_EXERCISE GOAL_
From the entries below, return exactly the lines beginning at the one that contains "This screenshot has height=664, width=920." and ending at the one that contains "Click the blue confirmation checkmark icon", both of them included, and only those lines.

_DATA_
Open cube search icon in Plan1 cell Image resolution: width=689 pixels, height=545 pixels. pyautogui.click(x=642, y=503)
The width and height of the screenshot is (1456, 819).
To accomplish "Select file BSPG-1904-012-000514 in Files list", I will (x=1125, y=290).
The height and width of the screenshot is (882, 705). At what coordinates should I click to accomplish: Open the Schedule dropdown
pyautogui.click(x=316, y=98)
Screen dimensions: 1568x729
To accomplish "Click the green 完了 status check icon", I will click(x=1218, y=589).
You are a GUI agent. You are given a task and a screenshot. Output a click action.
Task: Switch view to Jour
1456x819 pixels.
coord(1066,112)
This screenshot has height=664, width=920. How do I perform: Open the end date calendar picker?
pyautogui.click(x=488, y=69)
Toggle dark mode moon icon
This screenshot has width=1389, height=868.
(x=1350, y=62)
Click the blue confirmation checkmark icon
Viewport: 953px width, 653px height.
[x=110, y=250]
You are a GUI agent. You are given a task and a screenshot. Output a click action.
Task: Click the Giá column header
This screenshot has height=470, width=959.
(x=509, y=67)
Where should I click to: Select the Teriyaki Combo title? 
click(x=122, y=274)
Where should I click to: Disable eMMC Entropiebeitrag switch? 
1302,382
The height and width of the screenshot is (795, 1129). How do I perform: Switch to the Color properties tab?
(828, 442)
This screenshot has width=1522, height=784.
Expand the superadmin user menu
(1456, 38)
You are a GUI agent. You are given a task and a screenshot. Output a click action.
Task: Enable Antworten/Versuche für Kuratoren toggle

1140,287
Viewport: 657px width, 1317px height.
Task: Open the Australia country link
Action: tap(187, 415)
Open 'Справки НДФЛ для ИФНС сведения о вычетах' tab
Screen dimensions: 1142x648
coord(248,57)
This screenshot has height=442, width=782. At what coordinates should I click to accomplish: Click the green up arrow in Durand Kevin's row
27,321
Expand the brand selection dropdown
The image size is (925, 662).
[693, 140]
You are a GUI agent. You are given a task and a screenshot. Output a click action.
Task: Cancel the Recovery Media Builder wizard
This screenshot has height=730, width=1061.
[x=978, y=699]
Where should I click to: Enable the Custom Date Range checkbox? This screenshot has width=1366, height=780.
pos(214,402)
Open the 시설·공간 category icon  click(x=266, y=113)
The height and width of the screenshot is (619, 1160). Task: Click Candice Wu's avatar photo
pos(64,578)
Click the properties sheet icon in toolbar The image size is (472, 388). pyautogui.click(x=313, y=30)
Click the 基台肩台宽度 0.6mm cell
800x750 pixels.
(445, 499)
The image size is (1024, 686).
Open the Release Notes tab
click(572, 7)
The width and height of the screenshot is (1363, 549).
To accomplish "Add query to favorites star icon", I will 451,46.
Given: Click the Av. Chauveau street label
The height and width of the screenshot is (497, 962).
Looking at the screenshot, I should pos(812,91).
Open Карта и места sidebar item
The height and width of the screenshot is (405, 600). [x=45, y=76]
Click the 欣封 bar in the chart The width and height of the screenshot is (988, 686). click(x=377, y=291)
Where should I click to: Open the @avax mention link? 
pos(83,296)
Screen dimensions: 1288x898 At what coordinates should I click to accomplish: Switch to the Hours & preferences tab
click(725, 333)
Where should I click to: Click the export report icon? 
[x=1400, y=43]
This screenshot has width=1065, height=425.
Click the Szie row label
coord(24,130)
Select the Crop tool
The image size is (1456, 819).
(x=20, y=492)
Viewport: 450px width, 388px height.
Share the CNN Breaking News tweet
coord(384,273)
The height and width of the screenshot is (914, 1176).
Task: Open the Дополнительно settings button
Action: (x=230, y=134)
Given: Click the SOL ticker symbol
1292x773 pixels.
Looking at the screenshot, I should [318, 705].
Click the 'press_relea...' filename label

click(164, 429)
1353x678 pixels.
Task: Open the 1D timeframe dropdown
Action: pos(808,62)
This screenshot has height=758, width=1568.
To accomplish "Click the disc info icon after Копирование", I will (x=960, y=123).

_FINAL ANSWER_
This screenshot has height=664, width=920. How do I perform: Open the end date calendar picker?
pyautogui.click(x=488, y=69)
Toggle dark mode moon icon
This screenshot has width=1389, height=868.
(x=1350, y=62)
Click the blue confirmation checkmark icon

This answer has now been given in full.